* [AIM OF THE EXERCISE]
Retype only what runs from the beginning of the data through the line with "Image resolution: width=1305"; please omit the pictures and keep every line exact.
(DATA SHOWN begins)
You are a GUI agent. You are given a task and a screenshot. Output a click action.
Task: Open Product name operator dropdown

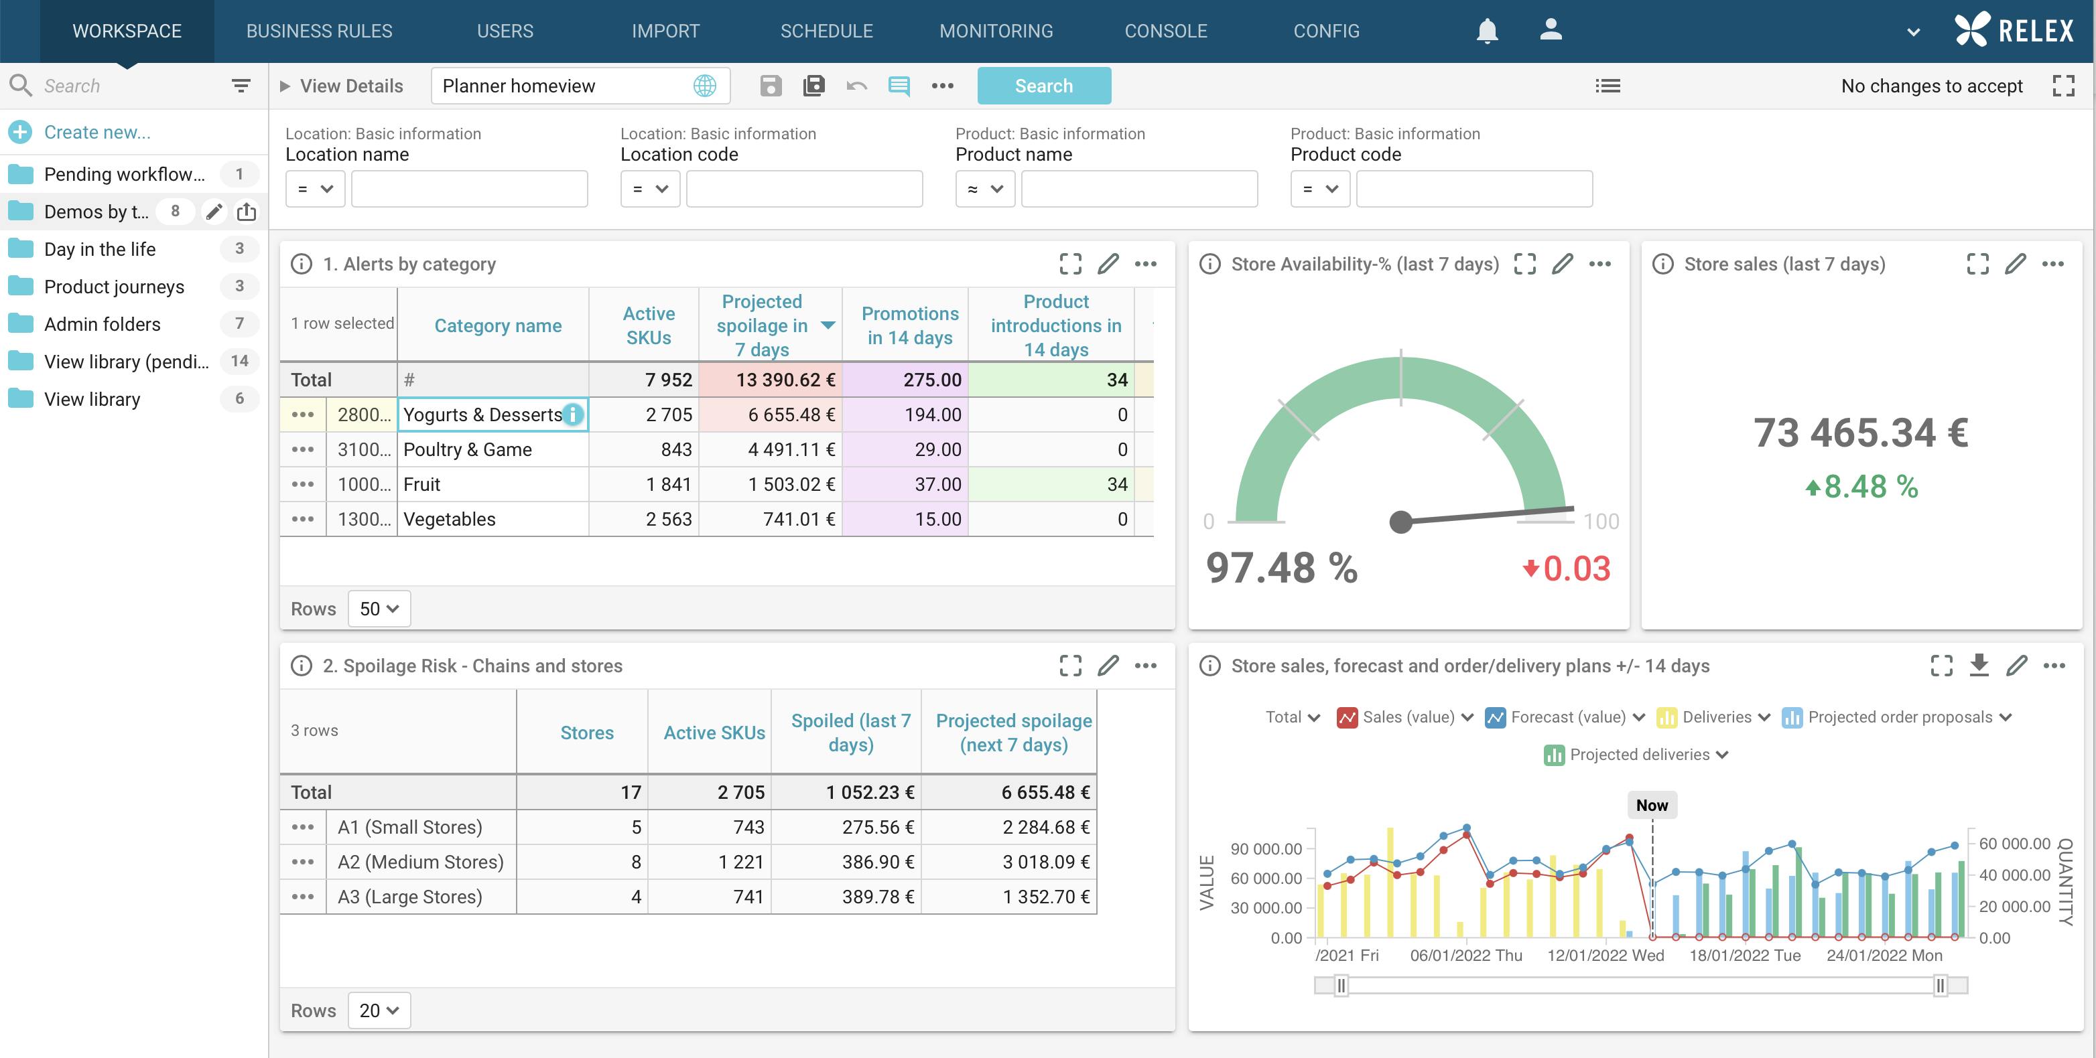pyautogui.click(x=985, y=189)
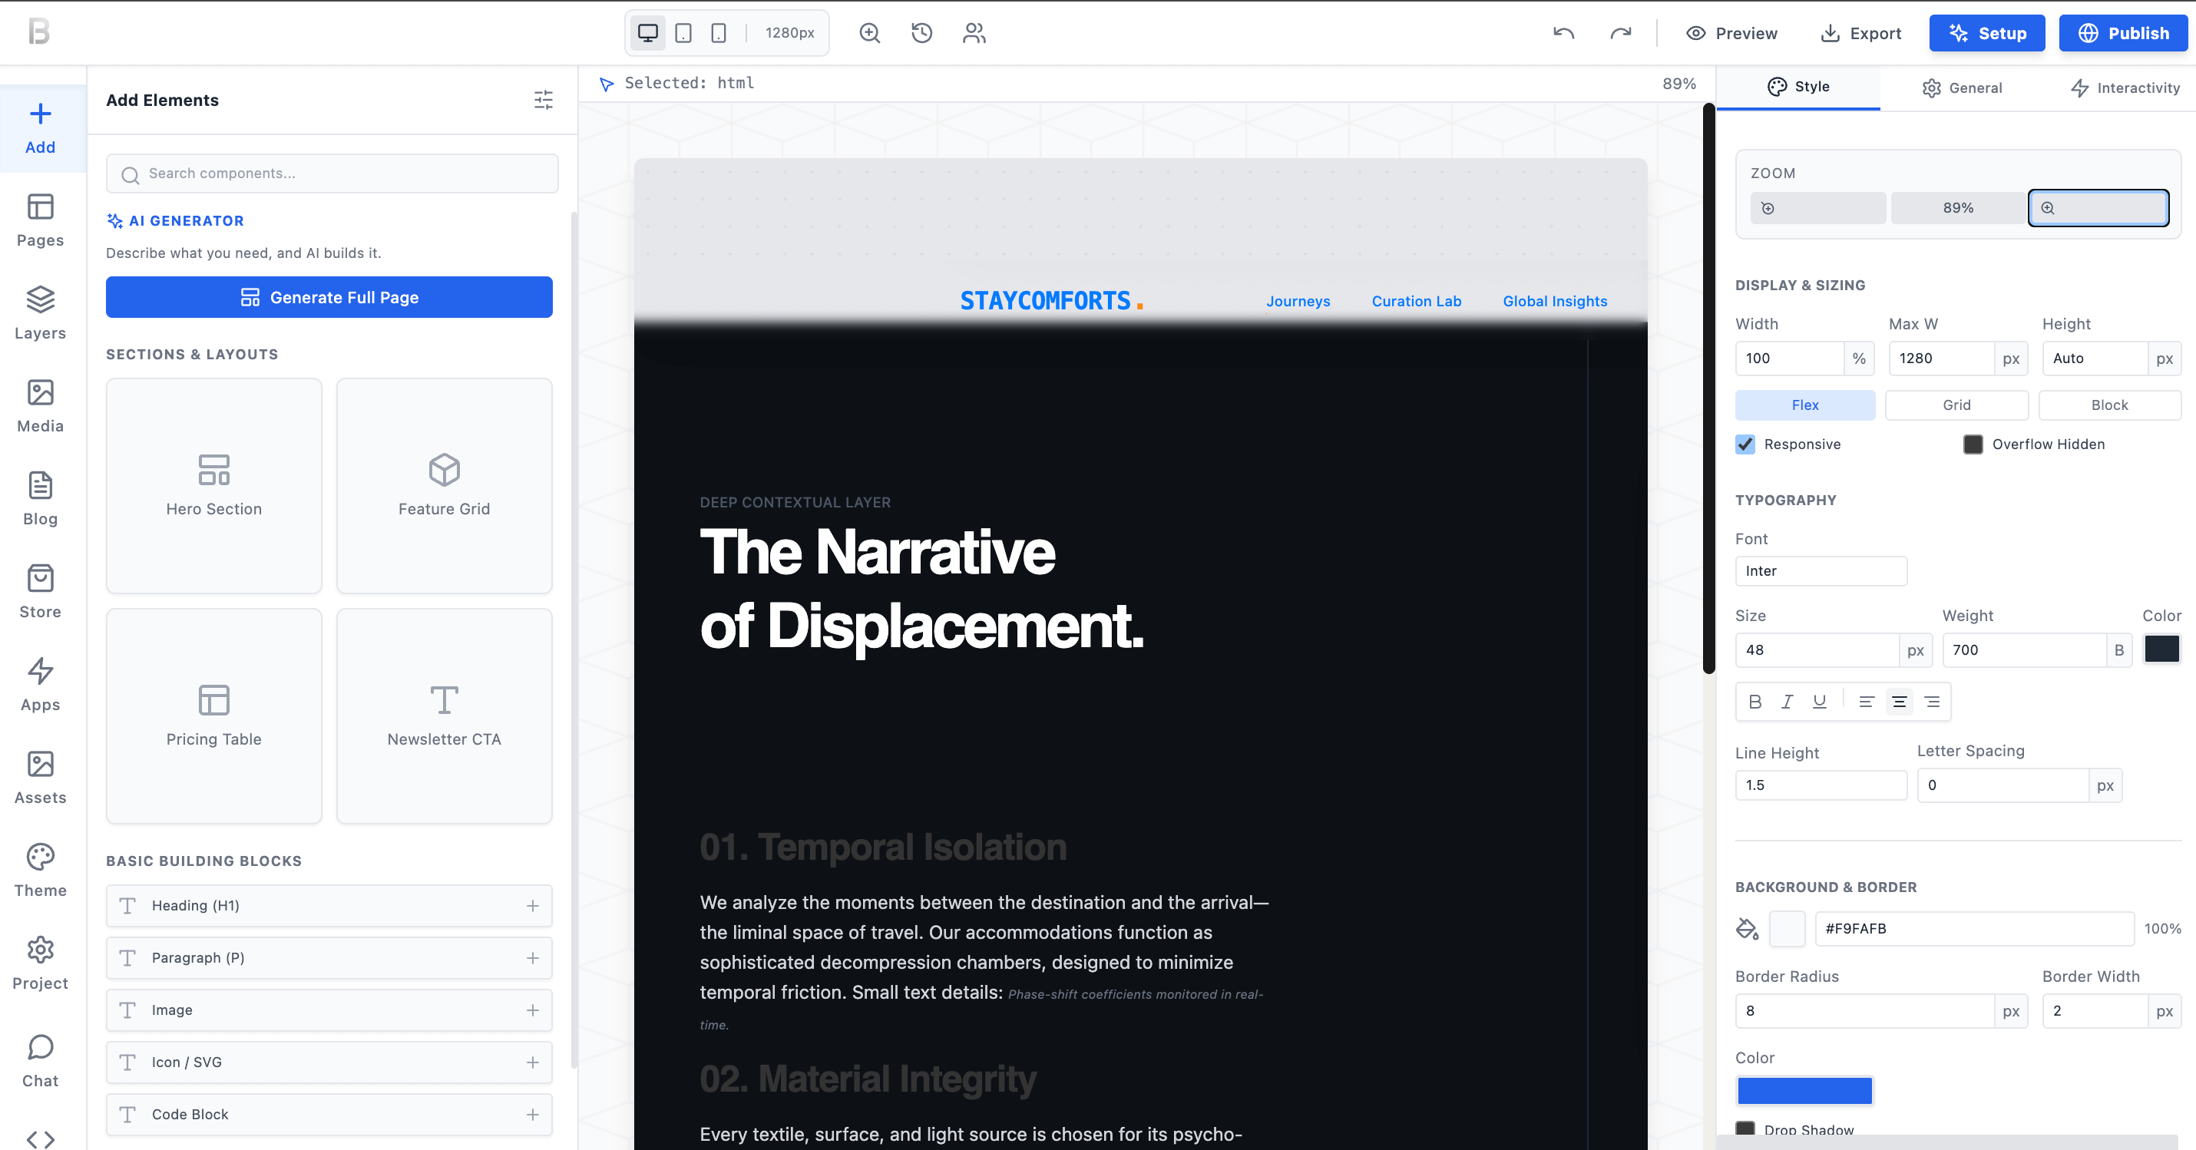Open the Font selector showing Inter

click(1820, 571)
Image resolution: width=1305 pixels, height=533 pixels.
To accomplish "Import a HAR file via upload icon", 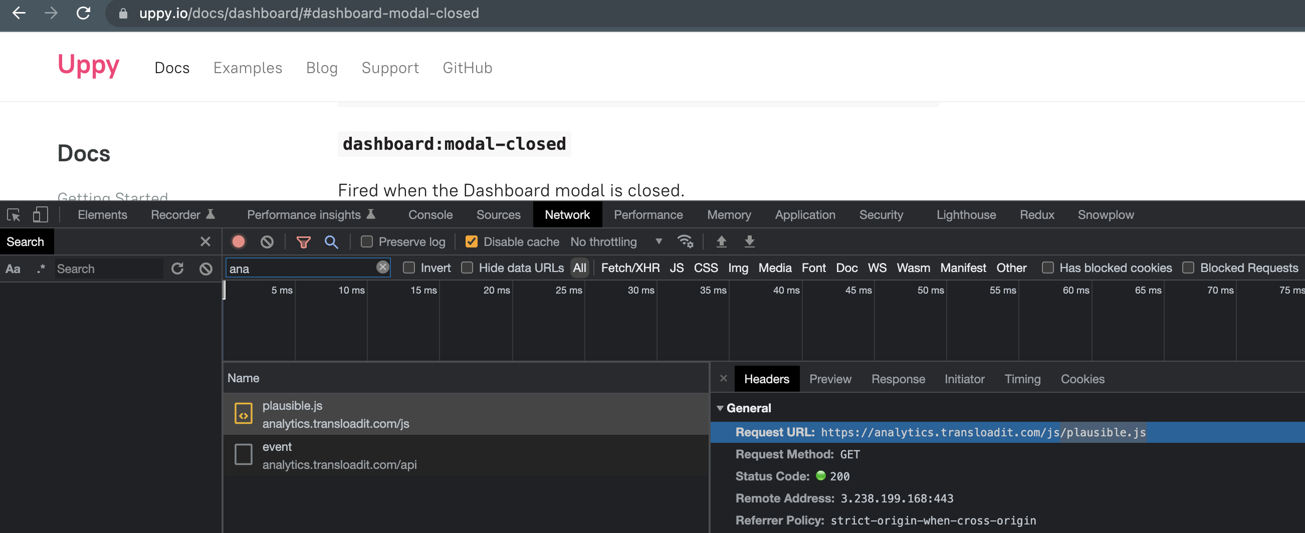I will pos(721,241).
(DATA SHOWN ends)
* [EXERCISE RESULT]
You are a GUI agent. You are given a task and a screenshot. Output a click action.
Task: Open Product name operator dropdown

pyautogui.click(x=985, y=189)
Open the Font selector showing Inter

click(1820, 571)
Image resolution: width=1305 pixels, height=533 pixels.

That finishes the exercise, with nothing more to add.